Como já mostraram a história e os faroestes de Hollywood, nem sempre os caubóis são heróis.

Entre rendas e plumas
Em turnê pela Europa, a cantora Alela Diane, uma das estrelas da nova cena folk, tenta manter sua atitude zen, mesmo com uma agenda intensa e diversos shows com ingressos esgotados. Nascida em Nevada City, nos EUA, Alela tem 25 anos e trabalhou como garçonete antes de começar a cantar. Numa de suas poucas folgas, ela falou à Folha sobre música, moda e sobre suas estimadas coleções de plumas de pássaros e rendas antigas:

É verdade que você coleciona rendas antigas e plumas?
Sim, tenho muito carinho por essas coleções. Se encontro uma pena de pássaro, coloco no cabelo ou em minhas botas. Também costuro pedacinhos de rendas antigas em minhas roupas e nos meus brincos. As penas de pássaros voaram por aí, viram muita coisa. Gosto do mistério por trás dessas peças.

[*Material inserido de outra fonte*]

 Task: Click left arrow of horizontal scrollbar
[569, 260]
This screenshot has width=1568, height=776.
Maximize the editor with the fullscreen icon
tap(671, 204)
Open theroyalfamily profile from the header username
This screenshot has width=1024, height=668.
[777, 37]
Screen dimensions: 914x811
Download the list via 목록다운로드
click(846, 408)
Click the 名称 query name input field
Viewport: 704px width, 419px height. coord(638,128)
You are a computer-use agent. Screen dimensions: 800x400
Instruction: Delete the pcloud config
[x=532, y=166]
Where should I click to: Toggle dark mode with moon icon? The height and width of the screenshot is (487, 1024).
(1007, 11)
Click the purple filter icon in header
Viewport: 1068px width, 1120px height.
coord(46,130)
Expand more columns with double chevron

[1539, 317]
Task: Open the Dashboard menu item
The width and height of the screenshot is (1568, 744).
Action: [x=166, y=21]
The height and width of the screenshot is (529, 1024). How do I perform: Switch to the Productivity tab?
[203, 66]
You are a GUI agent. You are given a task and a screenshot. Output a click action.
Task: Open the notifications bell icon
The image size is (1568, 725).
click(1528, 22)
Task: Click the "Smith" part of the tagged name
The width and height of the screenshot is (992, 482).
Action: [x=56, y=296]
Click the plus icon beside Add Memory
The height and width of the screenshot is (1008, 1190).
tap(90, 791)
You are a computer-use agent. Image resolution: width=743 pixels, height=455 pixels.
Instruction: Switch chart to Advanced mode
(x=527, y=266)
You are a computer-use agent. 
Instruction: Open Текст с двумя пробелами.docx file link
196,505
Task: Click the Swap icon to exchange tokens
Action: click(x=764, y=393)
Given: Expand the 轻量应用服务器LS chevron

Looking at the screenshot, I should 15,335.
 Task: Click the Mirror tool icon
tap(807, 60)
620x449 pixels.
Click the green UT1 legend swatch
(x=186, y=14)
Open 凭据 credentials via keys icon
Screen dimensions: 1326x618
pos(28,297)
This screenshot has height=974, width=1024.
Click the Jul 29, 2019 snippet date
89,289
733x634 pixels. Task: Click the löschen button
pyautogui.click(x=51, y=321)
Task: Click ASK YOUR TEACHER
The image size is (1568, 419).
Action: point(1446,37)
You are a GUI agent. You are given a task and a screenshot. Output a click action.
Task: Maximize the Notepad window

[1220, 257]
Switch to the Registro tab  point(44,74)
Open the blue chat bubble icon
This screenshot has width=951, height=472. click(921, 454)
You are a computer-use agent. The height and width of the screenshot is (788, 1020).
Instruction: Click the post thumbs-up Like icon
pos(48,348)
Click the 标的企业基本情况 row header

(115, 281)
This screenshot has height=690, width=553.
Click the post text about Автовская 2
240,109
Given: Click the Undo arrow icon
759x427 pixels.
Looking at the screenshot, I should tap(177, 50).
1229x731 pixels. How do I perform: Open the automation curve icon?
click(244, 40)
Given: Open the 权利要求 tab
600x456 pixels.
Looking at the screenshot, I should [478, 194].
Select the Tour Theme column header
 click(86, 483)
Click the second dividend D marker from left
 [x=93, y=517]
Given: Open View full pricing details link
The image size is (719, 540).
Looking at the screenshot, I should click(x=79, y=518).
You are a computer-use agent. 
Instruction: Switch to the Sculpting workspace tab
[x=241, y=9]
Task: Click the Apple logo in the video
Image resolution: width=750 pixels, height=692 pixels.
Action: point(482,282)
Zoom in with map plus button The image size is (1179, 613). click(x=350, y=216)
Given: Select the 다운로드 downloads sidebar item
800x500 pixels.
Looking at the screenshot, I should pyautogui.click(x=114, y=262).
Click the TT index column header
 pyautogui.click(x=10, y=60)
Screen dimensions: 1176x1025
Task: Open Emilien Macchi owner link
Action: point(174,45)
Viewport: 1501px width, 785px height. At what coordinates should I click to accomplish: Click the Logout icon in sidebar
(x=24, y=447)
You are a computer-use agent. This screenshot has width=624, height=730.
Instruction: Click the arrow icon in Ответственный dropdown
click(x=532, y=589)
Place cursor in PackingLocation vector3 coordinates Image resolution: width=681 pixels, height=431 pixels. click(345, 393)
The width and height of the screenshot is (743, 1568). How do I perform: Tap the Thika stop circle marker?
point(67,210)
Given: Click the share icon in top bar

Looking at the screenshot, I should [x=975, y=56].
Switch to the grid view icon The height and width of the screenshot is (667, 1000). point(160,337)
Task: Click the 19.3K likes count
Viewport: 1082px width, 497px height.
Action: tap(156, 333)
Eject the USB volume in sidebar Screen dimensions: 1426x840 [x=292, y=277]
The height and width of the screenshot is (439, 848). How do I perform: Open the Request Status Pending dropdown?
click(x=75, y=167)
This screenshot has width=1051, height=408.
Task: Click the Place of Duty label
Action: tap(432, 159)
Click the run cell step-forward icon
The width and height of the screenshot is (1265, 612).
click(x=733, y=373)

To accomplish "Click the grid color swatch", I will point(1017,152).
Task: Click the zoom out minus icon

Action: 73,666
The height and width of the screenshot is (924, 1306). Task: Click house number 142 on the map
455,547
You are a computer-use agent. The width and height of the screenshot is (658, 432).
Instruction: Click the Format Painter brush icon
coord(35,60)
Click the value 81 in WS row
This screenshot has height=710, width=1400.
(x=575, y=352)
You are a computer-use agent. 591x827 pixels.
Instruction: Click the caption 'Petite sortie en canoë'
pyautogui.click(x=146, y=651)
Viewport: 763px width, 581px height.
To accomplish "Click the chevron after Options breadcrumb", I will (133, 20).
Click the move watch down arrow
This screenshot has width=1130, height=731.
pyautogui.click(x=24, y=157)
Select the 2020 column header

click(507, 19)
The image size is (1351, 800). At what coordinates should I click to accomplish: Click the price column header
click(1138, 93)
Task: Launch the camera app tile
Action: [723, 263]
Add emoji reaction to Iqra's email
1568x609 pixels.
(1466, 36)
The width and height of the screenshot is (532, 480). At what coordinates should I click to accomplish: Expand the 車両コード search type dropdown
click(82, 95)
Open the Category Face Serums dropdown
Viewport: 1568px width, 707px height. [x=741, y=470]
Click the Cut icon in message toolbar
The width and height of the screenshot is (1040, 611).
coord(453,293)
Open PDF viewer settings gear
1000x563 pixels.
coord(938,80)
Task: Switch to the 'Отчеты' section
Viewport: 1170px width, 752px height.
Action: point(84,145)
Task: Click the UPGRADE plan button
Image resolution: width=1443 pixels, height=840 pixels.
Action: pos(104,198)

O que acha do revival do look folk na moda?
Acho interessante, se você realmente estiver querendo viver de forma mais simples e confortável, sem se preocupar tanto com o visual. Mas comprar roupas caríssimas para parecer despojado não me parece algo bacana.

Existe uma nova cena folk no Brasil. Você pensa em se apresentar no país?
Claro, tenho muita vontade de conhecer o Brasil. Minha cunhada, que está grávida, é brasileira, e eu gostaria muito de saber mais sobre as raízes dela e desse bebê que vai chegar. Mas turnês são complicadas, ainda não há nada certo.

Você já está preparando um novo disco?
Sim! Estou tão ansiosa para mostrá-lo... Minhas novas canções seguem na trilha do folk, são como crianças para mim: tenho cuidado delas com carinho e agora acho que está chegando a hora de lançá-las para o mundo. O CD sai neste ano, mas a data ainda será definida.